Repeat only the lines from the one containing "Viewport: 1568px width, 580px" to the final line below, exactly as they read, and leave every picture out.

******

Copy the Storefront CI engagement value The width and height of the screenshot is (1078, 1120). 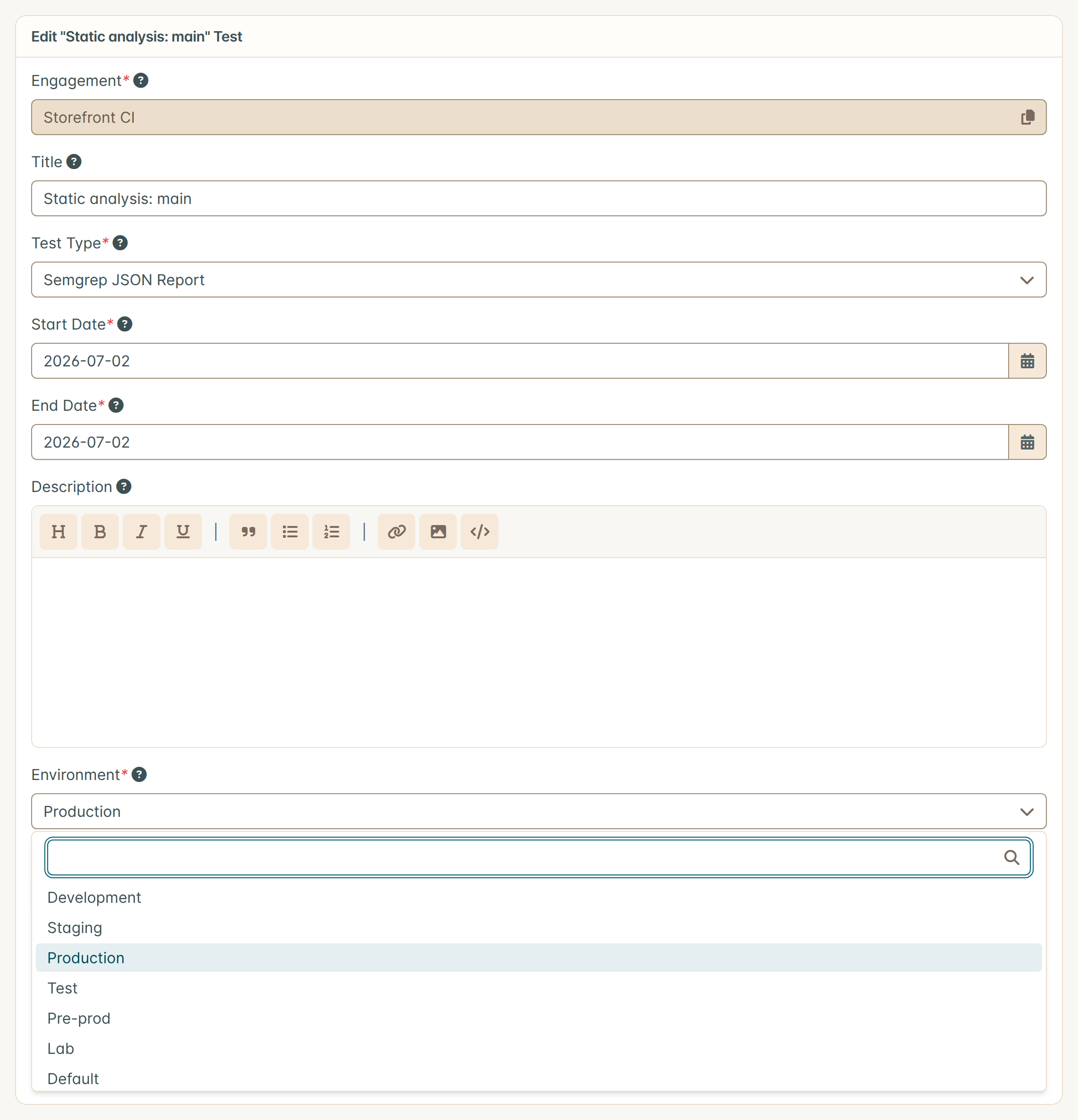point(1027,117)
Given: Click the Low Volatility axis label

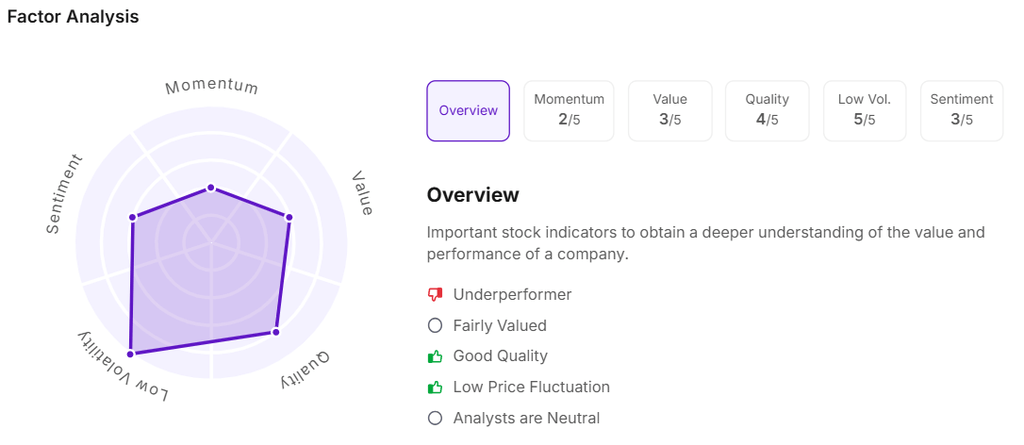Looking at the screenshot, I should (x=124, y=370).
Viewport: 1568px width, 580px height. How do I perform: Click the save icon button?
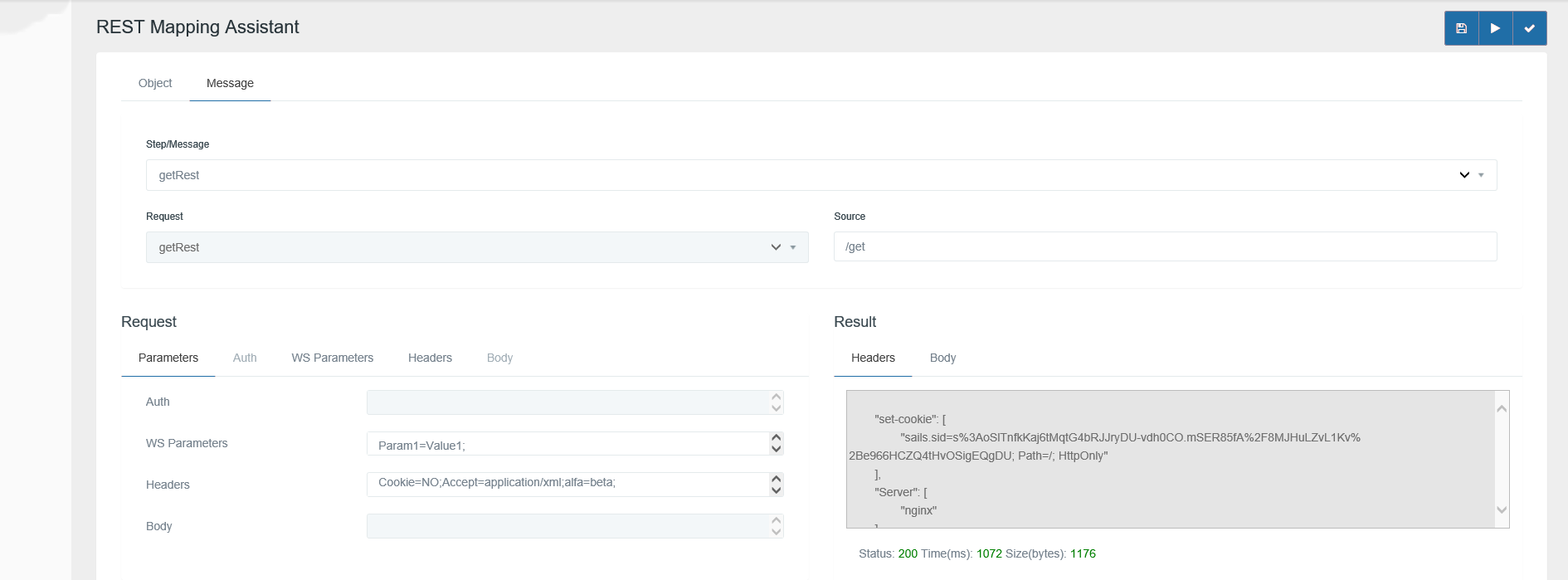[1461, 28]
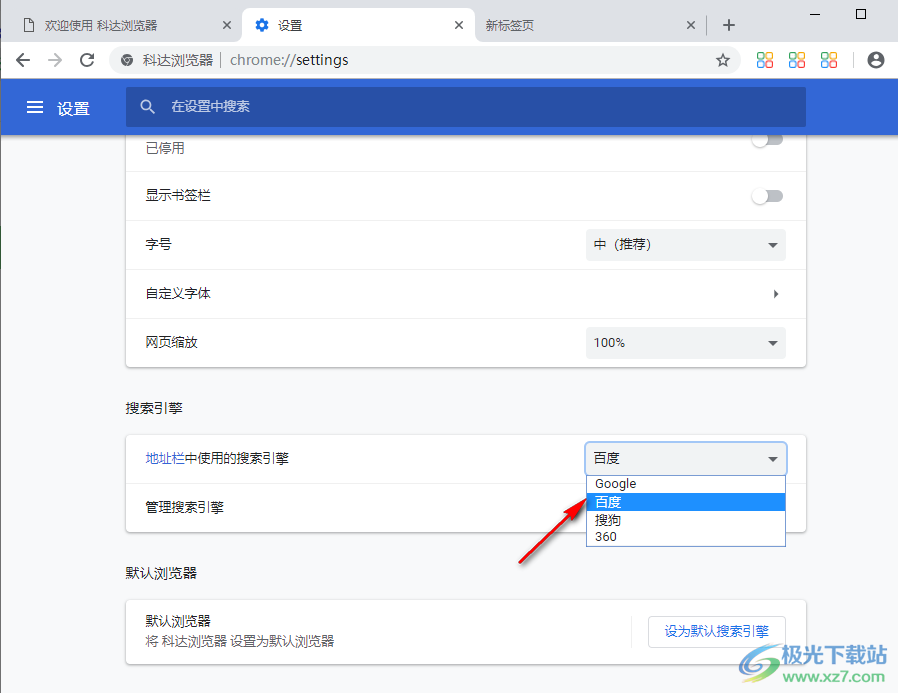898x693 pixels.
Task: Open the 字号 dropdown showing 中（推荐）
Action: click(685, 245)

******

**Reply**
Viewport: 1568px width, 580px height. How do I perform: Click the save icon button?
[1461, 28]
898x693 pixels.
Task: Open the 字号 dropdown showing 中（推荐）
Action: click(685, 245)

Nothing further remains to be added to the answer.